-- TASK PROMPT --
Copy out the entries below word for word, from the first line through the line containing "click(x=143, y=32)", and stop there.
━━ TASK INPUTS ━━
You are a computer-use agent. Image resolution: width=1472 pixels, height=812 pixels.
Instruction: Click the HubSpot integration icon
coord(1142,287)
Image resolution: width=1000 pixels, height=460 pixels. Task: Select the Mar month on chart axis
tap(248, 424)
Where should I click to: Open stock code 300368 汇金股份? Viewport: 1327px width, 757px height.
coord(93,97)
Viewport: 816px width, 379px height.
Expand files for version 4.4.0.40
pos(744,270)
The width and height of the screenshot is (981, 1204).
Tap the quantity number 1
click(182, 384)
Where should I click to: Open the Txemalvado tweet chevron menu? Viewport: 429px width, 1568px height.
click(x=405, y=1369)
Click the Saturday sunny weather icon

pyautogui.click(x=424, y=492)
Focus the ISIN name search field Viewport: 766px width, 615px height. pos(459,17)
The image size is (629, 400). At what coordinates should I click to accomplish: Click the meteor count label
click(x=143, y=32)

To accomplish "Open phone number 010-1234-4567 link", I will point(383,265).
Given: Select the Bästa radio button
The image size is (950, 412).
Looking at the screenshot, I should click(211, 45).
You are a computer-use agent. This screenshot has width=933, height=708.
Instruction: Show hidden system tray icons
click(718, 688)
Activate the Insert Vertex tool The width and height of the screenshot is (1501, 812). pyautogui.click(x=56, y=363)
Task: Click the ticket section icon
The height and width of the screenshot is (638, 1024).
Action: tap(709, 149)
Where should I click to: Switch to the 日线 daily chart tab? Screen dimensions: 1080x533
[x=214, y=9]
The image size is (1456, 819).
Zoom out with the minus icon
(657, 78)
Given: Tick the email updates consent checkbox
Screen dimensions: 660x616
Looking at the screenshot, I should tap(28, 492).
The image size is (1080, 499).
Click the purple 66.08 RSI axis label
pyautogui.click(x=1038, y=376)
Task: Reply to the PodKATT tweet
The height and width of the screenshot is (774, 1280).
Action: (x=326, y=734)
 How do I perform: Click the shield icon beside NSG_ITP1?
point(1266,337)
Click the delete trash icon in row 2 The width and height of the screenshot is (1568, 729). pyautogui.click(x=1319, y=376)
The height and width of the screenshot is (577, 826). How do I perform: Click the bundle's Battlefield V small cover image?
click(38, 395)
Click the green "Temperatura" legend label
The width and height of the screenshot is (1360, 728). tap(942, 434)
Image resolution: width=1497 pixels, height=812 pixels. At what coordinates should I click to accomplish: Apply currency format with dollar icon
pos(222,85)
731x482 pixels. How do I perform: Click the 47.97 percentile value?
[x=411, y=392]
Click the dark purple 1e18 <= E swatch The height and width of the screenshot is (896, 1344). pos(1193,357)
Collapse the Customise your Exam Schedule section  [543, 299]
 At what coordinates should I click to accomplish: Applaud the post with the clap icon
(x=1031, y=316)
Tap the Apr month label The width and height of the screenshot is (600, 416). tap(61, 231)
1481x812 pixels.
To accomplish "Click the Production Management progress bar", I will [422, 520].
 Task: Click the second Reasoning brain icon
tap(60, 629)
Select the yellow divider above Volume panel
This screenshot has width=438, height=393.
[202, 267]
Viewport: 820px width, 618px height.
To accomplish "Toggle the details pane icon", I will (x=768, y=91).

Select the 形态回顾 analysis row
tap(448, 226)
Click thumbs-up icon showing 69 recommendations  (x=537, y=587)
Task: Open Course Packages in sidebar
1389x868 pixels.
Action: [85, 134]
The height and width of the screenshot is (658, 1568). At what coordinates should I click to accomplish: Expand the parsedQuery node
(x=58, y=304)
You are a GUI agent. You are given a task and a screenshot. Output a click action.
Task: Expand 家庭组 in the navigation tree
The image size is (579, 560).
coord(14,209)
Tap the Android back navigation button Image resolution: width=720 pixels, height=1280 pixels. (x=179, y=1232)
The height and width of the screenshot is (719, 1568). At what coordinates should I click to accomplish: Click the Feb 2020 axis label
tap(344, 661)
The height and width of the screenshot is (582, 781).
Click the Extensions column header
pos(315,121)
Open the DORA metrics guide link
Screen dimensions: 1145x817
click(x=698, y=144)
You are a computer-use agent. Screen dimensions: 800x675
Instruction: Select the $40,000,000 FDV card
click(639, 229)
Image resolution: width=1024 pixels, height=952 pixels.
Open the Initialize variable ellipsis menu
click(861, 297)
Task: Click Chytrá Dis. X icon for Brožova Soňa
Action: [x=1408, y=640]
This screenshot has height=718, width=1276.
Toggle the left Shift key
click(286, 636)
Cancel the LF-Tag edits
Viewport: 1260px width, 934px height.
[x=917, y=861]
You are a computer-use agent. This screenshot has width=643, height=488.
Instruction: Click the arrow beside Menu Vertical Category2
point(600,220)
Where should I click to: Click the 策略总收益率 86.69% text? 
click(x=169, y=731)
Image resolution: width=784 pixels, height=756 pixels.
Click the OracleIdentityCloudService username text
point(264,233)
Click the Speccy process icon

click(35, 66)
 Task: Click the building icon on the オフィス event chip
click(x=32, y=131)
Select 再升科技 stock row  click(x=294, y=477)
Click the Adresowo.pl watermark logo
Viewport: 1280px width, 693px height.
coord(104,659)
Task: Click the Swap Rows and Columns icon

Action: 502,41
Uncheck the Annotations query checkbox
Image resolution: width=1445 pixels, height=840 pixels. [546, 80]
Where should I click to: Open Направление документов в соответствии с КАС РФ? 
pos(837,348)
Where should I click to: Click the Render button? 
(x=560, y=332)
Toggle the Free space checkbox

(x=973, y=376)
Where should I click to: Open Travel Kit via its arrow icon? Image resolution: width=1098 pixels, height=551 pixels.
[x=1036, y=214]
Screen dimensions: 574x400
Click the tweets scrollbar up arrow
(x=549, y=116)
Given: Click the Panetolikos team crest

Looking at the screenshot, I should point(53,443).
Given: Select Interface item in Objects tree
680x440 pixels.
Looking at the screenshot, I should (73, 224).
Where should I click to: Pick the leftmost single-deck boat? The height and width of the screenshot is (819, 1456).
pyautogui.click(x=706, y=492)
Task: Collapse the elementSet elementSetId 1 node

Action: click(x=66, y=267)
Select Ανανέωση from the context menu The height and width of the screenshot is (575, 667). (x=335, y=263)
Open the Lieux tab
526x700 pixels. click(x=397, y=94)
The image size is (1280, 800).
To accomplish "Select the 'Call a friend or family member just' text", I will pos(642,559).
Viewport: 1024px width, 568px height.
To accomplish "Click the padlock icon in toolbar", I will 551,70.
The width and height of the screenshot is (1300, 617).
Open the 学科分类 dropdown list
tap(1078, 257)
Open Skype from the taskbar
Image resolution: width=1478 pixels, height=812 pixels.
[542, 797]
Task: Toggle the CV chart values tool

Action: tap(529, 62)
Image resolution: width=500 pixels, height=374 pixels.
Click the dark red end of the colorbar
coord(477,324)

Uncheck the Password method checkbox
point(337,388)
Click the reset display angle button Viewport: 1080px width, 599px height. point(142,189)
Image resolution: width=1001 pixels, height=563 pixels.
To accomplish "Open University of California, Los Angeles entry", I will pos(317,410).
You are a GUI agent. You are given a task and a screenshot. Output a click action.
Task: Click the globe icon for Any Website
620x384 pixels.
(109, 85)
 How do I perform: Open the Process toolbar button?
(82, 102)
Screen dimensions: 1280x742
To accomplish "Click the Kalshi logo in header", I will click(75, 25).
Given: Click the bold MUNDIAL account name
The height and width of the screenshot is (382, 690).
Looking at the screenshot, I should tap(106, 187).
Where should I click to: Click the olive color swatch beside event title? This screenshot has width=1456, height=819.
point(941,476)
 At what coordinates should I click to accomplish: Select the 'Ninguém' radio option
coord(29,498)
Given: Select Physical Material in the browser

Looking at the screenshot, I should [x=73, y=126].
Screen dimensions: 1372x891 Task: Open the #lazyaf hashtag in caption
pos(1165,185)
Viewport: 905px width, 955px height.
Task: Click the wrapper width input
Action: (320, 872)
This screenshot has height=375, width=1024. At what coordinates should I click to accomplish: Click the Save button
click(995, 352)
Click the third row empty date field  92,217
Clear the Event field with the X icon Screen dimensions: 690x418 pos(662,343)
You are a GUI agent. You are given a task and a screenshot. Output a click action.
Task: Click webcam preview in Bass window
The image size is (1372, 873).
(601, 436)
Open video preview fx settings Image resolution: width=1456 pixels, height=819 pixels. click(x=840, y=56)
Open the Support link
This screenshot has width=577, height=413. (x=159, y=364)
━━━
-- ANSWER FOR THIS EXERCISE --
You are a computer-use agent. Image resolution: width=1472 pixels, height=812 pixels.
Instruction: Click the HubSpot integration icon
coord(1142,287)
Image resolution: width=1000 pixels, height=460 pixels. Task: Select the Mar month on chart axis
tap(248, 424)
Where should I click to: Open stock code 300368 汇金股份? Viewport: 1327px width, 757px height.
coord(93,97)
Viewport: 816px width, 379px height.
Expand files for version 4.4.0.40
pos(744,270)
The width and height of the screenshot is (981, 1204).
Tap the quantity number 1
click(182, 384)
Where should I click to: Open the Txemalvado tweet chevron menu? Viewport: 429px width, 1568px height.
click(x=405, y=1369)
Click the Saturday sunny weather icon

pyautogui.click(x=424, y=492)
Focus the ISIN name search field Viewport: 766px width, 615px height. pos(459,17)
The image size is (629, 400). At what coordinates should I click to accomplish: Click the meteor count label
click(x=143, y=32)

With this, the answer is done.